Faculty members may find it easier to finance home mortgages as a result of changes in housing policies announced at the Faculty Senate on Thursday, Feb. 3, by Provost Condoleezza Rice.

Responding to presentation of the long-awaited report of the Committee on Housing Policies and Programs, Rice said several of the committee's recommendations were rejected for budgetary and other reasons, but these are being implemented:

Presenting the committee's report, chair Gavin Wright, economics, said that the high cost of housing in the Bay Area continues to put Stanford at a competitive disadvantage in faculty recruitment and retention, with local prices 25 percent to 100 percent higher than for similar housing at Princeton, Harvard, Yale, Chicago and other top universities.

The committee was appointed by former Provost Gerald Lieberman in February 1993 to review and evaluate the university's housing benefits program and make recommendations about future directions. It reported back to Lieberman and to Rice as provost- designate in July.

Rice rejected a proposal to extend the Housing Allowance Program to new faculty members who choose to rent, saying an estimate put the annual cost at $1.5 million. She said she was "reluctant in principle" to allocate university funds for rental purposes, preferring instead to increase the stock of affordable housing near campus.

To a suggestion that the university allow a second use of the allowance program when a faculty member is awarded tenure, Rice said the projected cost of $2 million per year made it impossible now, but the idea could be reviewed in a couple of years when the budget situation is better understood.
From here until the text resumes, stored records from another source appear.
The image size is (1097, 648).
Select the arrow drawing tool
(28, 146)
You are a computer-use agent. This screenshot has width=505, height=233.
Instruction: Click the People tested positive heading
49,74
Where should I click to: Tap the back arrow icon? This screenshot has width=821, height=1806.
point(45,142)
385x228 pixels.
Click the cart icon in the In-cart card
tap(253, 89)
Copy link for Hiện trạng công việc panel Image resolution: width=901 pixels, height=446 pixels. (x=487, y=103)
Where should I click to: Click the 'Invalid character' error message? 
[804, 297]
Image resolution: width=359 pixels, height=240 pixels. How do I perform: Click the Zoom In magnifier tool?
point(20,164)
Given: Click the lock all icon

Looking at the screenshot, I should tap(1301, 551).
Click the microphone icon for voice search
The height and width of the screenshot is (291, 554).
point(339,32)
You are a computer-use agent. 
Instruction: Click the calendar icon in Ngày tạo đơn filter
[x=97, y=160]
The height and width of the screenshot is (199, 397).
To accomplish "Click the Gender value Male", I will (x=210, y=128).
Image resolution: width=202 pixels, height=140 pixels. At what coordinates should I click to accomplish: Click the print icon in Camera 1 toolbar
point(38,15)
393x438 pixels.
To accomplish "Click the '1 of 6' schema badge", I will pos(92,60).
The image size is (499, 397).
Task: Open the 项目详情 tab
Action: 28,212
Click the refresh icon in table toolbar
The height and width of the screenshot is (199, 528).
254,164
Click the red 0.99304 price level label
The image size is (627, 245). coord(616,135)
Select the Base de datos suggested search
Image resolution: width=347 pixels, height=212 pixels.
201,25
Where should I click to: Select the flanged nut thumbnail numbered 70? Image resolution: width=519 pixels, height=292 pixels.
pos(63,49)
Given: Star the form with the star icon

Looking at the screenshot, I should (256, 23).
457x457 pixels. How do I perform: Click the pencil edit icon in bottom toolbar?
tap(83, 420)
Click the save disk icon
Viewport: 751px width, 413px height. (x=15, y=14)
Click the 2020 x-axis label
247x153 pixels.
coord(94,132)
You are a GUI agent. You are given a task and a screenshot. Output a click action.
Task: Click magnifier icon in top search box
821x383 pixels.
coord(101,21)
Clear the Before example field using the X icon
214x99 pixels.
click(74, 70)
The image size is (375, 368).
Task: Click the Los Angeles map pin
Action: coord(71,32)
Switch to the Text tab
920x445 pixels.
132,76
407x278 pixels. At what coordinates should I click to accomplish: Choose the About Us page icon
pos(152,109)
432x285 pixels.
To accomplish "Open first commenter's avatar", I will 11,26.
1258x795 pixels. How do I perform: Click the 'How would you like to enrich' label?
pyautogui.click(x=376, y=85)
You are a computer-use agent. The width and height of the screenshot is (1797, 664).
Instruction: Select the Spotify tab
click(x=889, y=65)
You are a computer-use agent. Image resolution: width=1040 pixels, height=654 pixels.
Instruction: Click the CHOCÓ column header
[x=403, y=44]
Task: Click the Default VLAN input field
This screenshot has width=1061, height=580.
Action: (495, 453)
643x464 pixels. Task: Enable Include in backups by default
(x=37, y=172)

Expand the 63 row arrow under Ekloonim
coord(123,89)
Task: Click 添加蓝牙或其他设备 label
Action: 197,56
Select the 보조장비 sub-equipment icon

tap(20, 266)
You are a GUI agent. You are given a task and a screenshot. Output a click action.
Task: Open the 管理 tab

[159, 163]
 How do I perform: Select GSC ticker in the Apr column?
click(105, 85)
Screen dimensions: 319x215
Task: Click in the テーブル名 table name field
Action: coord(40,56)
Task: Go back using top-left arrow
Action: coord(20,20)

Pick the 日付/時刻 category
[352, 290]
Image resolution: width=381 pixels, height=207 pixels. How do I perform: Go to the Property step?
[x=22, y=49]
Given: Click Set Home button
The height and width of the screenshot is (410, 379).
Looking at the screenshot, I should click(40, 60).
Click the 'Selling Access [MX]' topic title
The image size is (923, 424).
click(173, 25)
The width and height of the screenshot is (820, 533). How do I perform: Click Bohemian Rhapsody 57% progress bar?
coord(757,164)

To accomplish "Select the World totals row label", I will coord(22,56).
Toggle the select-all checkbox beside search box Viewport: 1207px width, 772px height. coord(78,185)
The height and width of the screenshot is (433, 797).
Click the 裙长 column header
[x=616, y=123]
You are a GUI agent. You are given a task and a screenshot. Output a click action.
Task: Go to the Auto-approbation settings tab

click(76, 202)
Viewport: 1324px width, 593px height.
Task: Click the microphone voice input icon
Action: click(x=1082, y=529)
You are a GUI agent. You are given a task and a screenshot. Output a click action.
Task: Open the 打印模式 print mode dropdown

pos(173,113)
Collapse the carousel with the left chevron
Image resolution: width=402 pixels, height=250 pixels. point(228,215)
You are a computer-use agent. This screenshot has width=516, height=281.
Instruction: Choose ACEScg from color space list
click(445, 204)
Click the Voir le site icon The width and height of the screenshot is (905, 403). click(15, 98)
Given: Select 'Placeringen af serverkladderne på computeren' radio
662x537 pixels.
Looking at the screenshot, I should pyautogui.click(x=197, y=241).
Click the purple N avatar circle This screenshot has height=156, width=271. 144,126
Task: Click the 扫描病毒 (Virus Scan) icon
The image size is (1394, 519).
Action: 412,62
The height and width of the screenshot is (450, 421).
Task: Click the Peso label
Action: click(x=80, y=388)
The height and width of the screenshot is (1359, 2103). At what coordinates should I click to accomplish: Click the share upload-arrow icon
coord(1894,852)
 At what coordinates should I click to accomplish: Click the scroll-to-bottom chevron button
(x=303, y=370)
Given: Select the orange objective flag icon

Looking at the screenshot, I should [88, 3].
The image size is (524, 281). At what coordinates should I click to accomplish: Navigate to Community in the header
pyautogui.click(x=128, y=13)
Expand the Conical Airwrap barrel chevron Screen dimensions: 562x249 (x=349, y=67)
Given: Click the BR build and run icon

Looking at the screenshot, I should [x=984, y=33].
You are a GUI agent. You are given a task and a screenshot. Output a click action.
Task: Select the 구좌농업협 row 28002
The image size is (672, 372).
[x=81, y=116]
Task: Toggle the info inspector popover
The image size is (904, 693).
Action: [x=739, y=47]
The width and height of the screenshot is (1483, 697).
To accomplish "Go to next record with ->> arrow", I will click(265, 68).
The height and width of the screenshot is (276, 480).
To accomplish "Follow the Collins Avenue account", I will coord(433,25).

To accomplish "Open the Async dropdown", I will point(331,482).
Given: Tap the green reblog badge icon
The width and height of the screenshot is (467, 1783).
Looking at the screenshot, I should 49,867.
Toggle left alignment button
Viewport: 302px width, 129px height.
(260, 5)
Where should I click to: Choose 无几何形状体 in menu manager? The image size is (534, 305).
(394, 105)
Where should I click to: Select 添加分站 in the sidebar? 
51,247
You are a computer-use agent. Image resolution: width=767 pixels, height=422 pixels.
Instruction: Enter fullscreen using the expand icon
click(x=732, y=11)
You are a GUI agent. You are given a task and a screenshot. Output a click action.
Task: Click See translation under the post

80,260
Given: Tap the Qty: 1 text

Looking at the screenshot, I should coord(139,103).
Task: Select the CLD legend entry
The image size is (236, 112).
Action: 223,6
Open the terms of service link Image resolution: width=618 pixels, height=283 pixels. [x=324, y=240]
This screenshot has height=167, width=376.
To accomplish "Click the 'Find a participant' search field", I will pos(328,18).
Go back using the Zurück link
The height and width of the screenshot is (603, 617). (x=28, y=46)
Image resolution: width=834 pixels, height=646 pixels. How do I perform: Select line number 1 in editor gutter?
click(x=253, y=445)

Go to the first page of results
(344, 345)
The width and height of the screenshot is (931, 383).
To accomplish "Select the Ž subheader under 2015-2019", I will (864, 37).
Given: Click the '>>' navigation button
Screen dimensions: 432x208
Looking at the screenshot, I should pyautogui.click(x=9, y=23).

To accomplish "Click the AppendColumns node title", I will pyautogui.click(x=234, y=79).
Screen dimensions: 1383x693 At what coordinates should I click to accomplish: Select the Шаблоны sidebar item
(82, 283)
Wright told the senate that his committee favored expanding the existing 15-mile radius from Stanford for which a housing allowance subsidy to purchase dwellings is allowed.

Rice responded that expanding up the Peninsula to San Francisco would significantly change the program's current parameters, which are tied to median housing prices. This would result in all participants receiving only about 60 percent of what they currently get.

The 15-mile radius "establishes the limit in which a subsidy is needed," Rice said. "We're not disadvantaging people who choose to live outside" the limit.

Rice said that a tiered allowance program was considered that would define a core zone similar to the 15-mile area and two outer zones with lower allowances. While initially appealing, she said, the idea was rejected as administratively cumbersome - the housing office has lost half its staff to budget cuts in recent years - and unnecessary. Of the six exceptions granted to the 15-mile rule last year, all were for senior faculty.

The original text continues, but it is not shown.